Excerpt to read:
***
Lecture 12
Processor Microarchitecture (Part 3)

Xuan ‘Silvia’ Zhang
Washington University in St. Louis

http://classes.engineering.wustl.edu/ese566/
Pipeline Hazards: RAW Data Hazards

RAW data hazards occur when one instruction depends on a data value produced by a preceding instruction still in the pipeline. We use architectural dependency arrows to illustrate RAW dependencies in assembly code sequences.

\[
\begin{align*}
\text{addiu } r1, r2, 1 \\
\text{addiu } r3, r1, 1 \\
\text{addiu } r4, r3, 1 \\
\text{addiu } r1, r2, 1 \\
\text{addiu } r3, r1, 1 \\
\text{addiu } r4, r3, 1 \\
\end{align*}
\]
Approaches to Resolving Data Hazards

• Expose in instruction set architecture
  - expose data hazards in ISA forcing compiler to explicitly avoid scheduling instructions that would create hazards (i.e. software scheduling for correctness)

• Hardware Scheduling
  - hardware dynamically schedules instruction to avoid RAW hazards, potentially allowing instructions to execute out of order

• Hardware Stalling
  - hardware includes control logic that freezes later instructions until earlier instruction has finished producing data value; software scheduling can still be used to avoid stalling (i.e. software scheduling for performance)
Approaches to Resolving Data Hazards

- **Hardware bypassing/forwarding**
  - hardware allows values to be sent from an earlier instruction to a later instruction before the earlier instruction has left the pipeline

- **Hardware speculation**
  - hardware guesses that there is no hazard and allows later instructions to potentially read invalid data; detects when there is a problem, squashes and then re-executes instructions that operated on invalid data
Expose in ISA

Insert nops to delay read of earlier write. These nops count as real instructions increasing instructions per program.
***
Material for the task:
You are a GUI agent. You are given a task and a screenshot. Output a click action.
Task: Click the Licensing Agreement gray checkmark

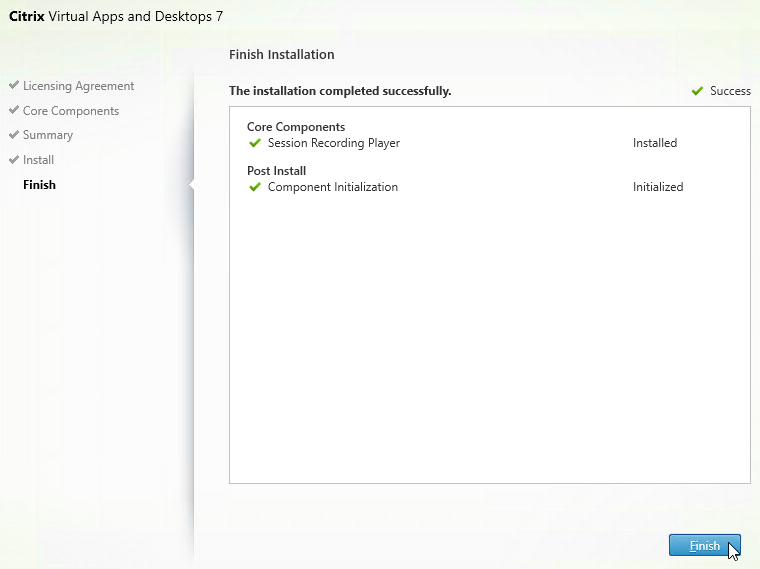pyautogui.click(x=14, y=85)
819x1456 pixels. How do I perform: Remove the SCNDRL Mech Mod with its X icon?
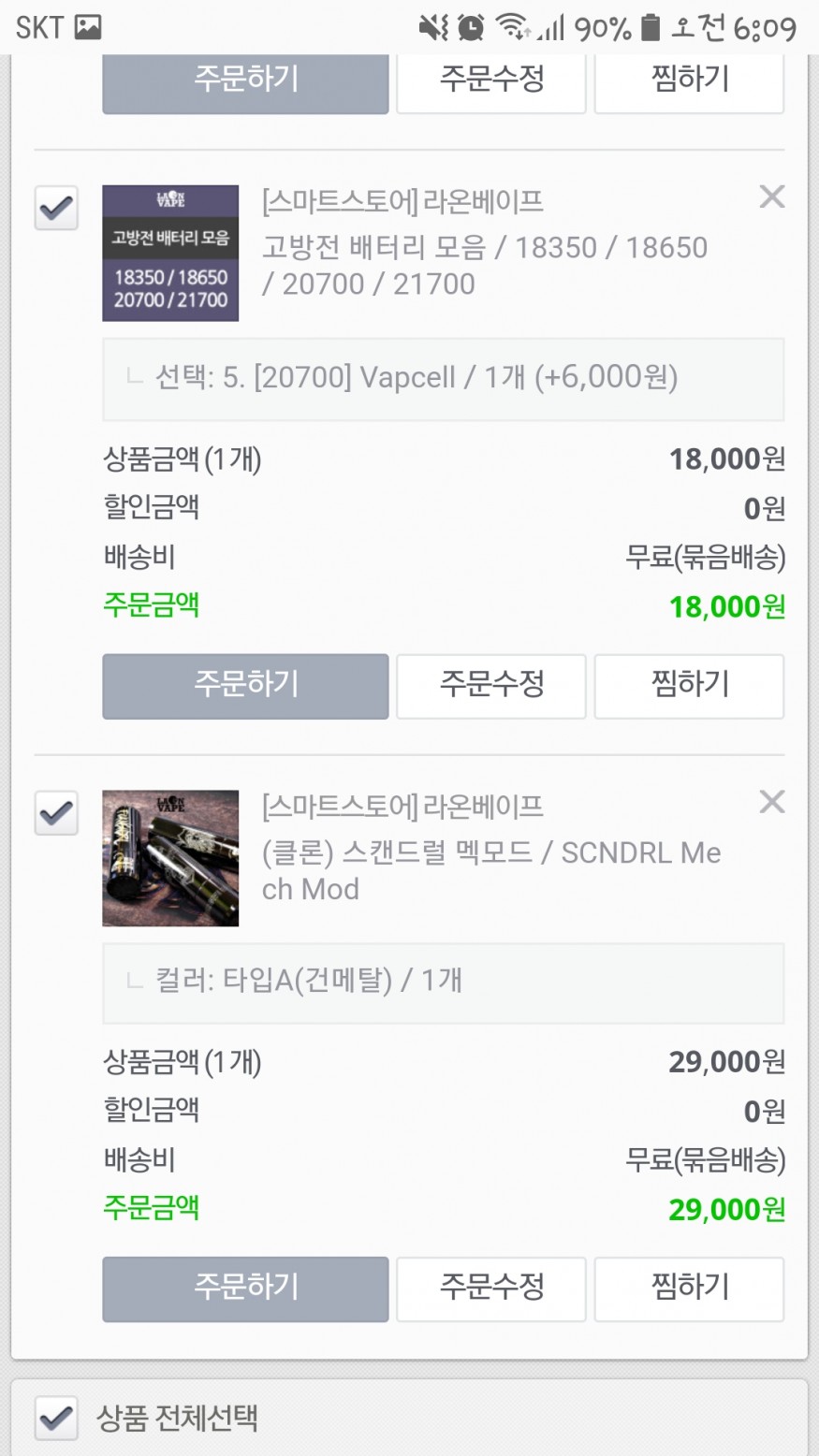(x=771, y=802)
***
Tasks:
a) Reproduce the lecture notes on pipeline data hazards word for word, everything from "RAW data hazards occur" down to "assembly code sequences.".
b) In the records, edit everything from the line containing "819x1456 pixels. How" down to the end of the records, replacing "icon" with "button" and changing nothing else. Leave the pictures out.

List of solutions:
a)
RAW data hazards occur when one instruction depends on a data value produced by a preceding instruction still in the pipeline. We use architectural dependency arrows to illustrate RAW dependencies in assembly code sequences.

b)
819x1456 pixels. How do I perform: Remove the SCNDRL Mech Mod with its X button?
(x=771, y=802)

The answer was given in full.